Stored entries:
★ ★ ★ ★
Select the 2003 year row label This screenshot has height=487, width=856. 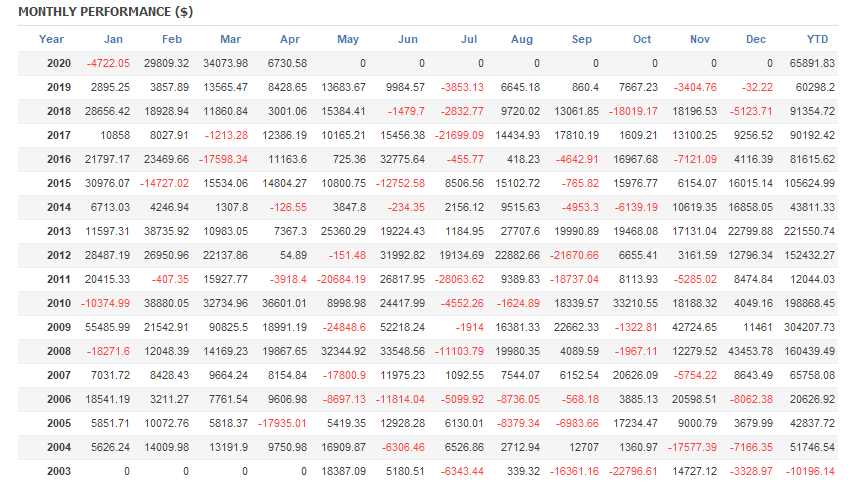click(59, 471)
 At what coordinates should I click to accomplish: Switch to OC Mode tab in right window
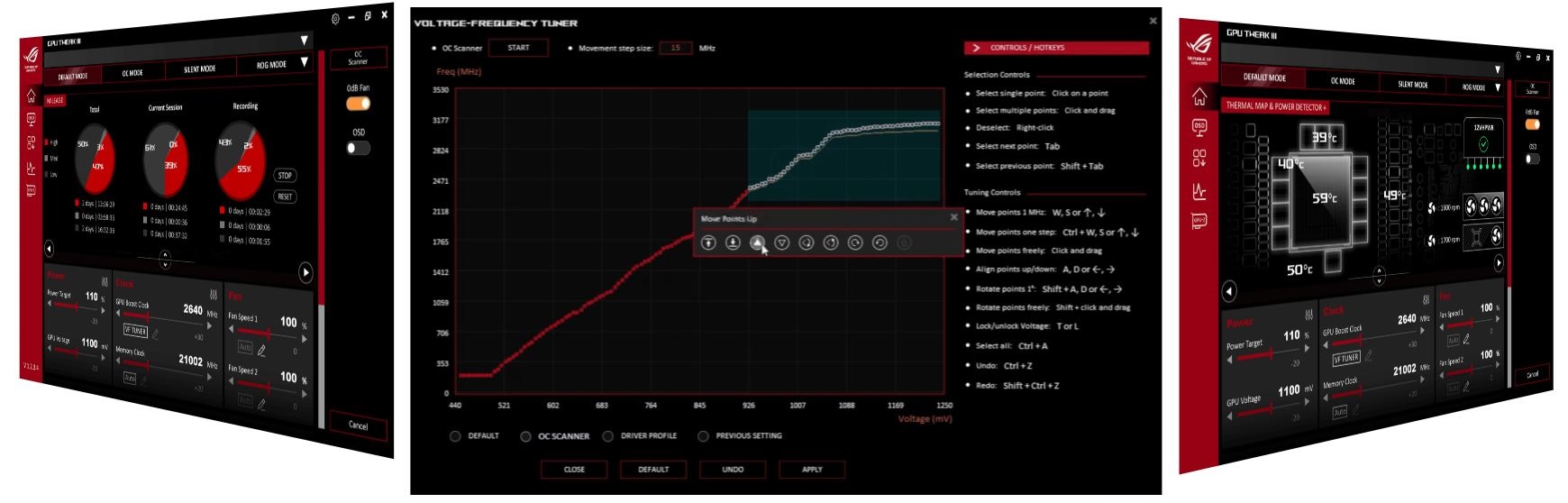pos(1343,81)
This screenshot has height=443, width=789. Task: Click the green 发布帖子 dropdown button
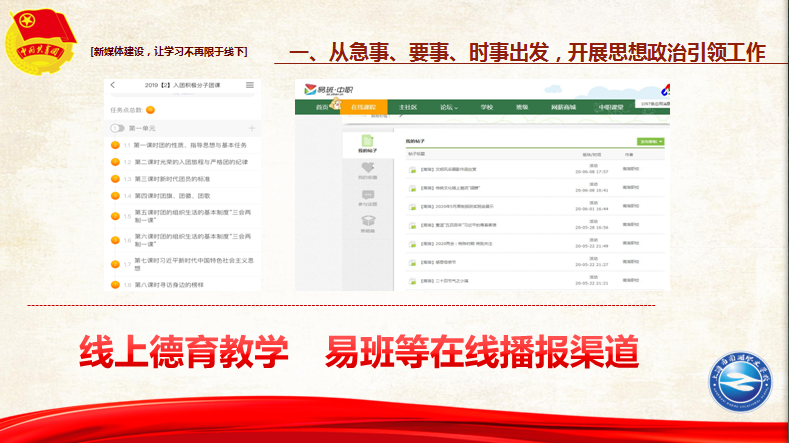[650, 142]
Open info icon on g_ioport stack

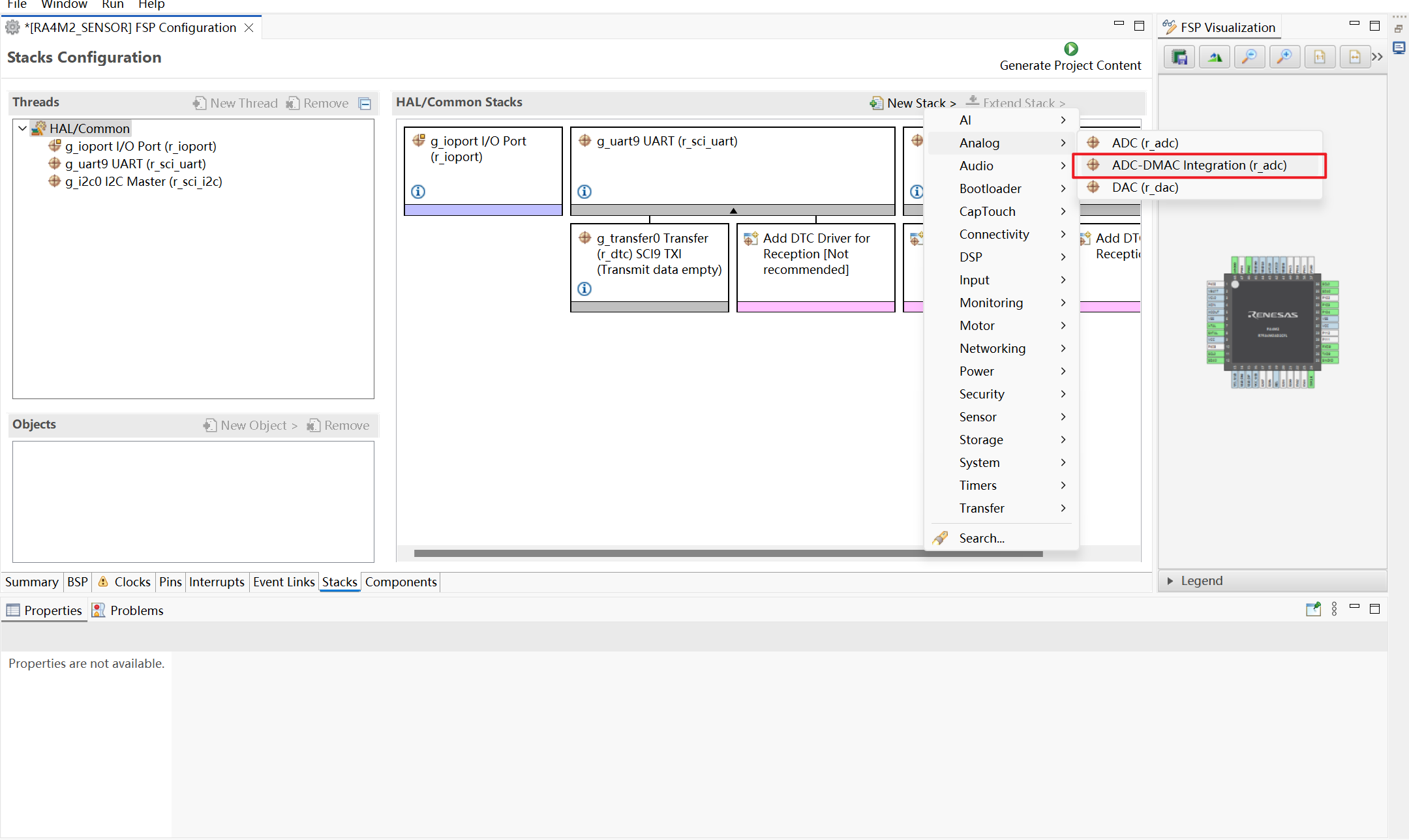tap(418, 192)
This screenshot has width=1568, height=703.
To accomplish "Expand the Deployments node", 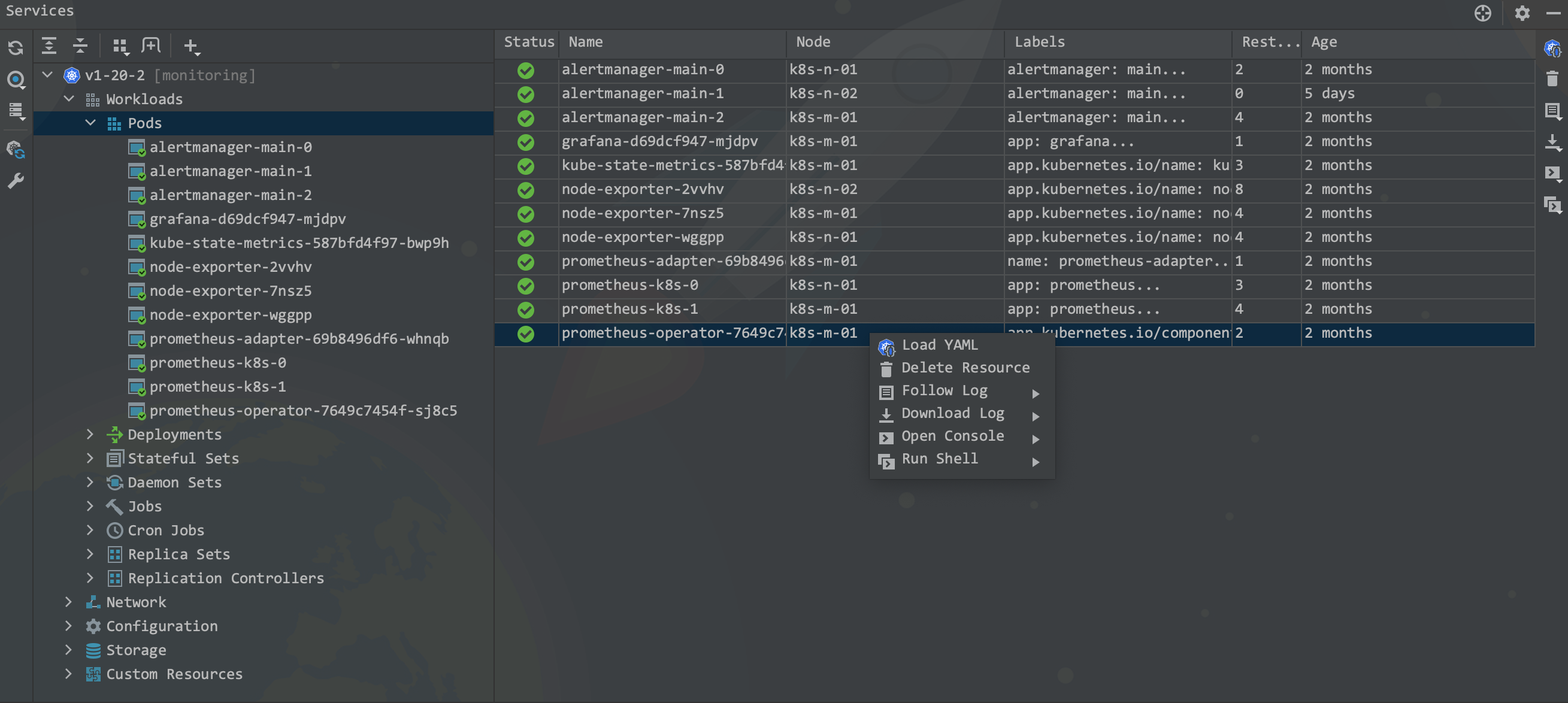I will coord(90,434).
★ ★ ★ ★
## PROBLEM REQUIREMENTS
Please quote the records word for word, starting at the line containing "At what coordinates" and continuing through the line containing "tap(418, 192)". Leave out the pictures.

## RESPONSE BELOW
 At what coordinates should I click to accomplish: Switch to OC Mode tab in right window
pos(1343,81)
This screenshot has height=443, width=789. Task: Click the green 发布帖子 dropdown button
[650, 142]
Open info icon on g_ioport stack

tap(418, 192)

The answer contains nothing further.